Related study finds readmissions penalties disadvantage minority-serving hospitals
In related news, health disparities largely account for the difference in readmission rates between minority-serving hospitals and other hospitals, according to a study recently published in the journal Surgery.
For the study, researchers from MedStar Georgetown University Hospital analyzed data on more than 168,000 patients who underwent colorectal surgery at 374 California hospitals between 2004 and 2011 to determine associations between a hospital's status as a minority-serving provider and 30-day, 90-day, and repeat readmissions.
Forty-seven of the hospitals were considered minority-serving hospitals, at which Hispanic and black patients account for about 63 percent of the patient population. At non-minority-serving hospitals, Hispanic and black patients typically account for about 17 percent of the patient population, according to MedPage Today.
When accounting for patients' ages, comorbidities, genders, and procedure year and type, the researchers found that, overall, the hospitals had:
- 90-day readmission rates of 17.4 percent;
- 30-day readmission rates of 11.6 percent; and
- Repeated readmission rates of 3 percent.
When looking at just minority-serving hospitals, the study found those rates increased:
- 90-day readmission rates of 20.1 percent;
- 30-day readmission rates of 13.6 percent; and
- Repeated readmission rates of 4 percent.
Inpatient mortality rates also were higher at minority-serving hospitals, at 4.9 percent, compared with 3.8 percent at other hospitals, the study found.

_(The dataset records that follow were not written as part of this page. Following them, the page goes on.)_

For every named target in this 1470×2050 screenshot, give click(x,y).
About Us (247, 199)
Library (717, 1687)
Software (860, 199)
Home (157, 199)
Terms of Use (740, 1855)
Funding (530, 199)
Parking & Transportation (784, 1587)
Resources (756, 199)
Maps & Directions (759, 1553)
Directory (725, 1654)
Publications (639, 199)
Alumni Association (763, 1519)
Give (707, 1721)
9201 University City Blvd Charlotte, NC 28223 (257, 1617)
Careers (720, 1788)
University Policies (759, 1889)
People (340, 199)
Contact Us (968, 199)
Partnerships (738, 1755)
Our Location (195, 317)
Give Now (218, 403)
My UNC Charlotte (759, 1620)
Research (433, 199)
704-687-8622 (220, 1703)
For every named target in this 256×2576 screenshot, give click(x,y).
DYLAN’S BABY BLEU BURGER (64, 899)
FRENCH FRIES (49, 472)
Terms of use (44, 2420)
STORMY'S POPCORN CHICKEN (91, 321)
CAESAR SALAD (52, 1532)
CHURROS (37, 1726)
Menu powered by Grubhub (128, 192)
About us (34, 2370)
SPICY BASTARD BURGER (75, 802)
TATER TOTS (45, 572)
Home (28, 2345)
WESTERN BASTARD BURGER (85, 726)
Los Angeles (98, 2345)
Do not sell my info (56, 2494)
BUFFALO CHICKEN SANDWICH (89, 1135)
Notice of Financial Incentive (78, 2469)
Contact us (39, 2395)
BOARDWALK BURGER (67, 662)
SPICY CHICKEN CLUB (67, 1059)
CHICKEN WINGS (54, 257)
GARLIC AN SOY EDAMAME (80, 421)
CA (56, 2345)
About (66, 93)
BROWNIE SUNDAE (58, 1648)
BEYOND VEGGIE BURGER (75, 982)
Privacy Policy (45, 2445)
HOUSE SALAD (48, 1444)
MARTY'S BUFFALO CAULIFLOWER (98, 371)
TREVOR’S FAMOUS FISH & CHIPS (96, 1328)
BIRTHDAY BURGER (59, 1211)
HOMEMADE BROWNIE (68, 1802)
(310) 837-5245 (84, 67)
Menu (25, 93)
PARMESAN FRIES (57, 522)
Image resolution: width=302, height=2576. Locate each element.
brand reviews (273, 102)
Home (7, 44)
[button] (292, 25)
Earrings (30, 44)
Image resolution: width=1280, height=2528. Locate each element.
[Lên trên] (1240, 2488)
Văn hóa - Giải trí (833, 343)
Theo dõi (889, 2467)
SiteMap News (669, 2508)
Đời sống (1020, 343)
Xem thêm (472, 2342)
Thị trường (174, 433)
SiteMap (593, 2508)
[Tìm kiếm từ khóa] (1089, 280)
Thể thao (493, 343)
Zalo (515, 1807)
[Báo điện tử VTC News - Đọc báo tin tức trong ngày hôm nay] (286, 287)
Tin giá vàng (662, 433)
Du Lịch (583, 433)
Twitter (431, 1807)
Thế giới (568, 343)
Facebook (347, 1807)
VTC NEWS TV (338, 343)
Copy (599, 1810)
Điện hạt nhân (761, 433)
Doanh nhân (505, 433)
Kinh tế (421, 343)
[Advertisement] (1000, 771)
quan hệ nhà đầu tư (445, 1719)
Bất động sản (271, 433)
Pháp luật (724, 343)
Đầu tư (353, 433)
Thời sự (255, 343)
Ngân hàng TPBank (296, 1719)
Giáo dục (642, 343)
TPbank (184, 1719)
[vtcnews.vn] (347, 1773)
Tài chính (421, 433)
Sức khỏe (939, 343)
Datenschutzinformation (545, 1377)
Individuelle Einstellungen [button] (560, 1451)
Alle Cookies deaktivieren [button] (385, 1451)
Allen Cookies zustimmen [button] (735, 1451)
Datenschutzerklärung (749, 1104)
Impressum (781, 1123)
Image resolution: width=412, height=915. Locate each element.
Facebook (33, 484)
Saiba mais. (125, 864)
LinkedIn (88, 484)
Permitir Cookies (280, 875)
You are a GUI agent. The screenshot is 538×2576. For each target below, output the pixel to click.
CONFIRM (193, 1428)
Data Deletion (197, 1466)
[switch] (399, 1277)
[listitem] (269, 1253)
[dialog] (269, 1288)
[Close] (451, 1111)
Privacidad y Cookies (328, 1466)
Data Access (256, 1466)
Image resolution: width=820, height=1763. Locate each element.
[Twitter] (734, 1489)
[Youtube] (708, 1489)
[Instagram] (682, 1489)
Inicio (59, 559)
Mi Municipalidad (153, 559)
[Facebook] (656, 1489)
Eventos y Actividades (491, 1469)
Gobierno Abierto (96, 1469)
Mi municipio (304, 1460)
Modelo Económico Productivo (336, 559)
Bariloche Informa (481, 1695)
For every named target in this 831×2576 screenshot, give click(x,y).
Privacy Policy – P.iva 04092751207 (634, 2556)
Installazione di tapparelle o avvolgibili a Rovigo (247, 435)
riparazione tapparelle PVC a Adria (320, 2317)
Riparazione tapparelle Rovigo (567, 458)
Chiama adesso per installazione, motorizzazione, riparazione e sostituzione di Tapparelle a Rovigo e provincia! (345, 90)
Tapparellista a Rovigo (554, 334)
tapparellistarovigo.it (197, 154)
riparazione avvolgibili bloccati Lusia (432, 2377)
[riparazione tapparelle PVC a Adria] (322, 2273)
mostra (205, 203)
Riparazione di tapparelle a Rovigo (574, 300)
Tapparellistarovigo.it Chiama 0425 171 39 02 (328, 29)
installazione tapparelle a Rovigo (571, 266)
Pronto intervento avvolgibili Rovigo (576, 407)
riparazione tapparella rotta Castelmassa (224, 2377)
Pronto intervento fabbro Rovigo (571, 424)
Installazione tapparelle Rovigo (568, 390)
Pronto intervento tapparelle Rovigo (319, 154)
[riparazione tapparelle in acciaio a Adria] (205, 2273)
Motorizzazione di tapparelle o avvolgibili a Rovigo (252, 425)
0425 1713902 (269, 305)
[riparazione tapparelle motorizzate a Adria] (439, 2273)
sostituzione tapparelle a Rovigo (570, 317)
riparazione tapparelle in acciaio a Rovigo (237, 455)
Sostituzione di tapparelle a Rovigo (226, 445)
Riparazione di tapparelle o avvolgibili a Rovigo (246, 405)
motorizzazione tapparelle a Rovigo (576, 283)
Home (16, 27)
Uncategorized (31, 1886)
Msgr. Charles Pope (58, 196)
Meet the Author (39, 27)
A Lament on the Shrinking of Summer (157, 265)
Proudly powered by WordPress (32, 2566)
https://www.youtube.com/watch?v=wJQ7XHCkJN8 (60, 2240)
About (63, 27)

According to the researchers, patient factors—such as income levels, insurance status, and race—accounted for up to 65 percent of the increased likelihood of readmission at minority-serving hospitals. Hospital factors, such as procedure volume and type, accounted for up to 40 percent of the increase.
Senior researcher Waddah Al-Refaie, surgeon-in-chief at Georgetown Lombardi Comprehensive Cancer Center and chief of surgical oncology at Georgetown University Hospital, in a statement said, "If these factors are not balanced out, we fear minority-serving hospitals will face substantial, crippling financial penalties, and may end up being selective about the patients they admit." He added, "These findings suggest that CMS should account for patient socioeconomic factors when they compare readmission rates" (HealthLeaders Media/MedPage Today, 11/13; Dickson, Modern Healthcare, 11/14).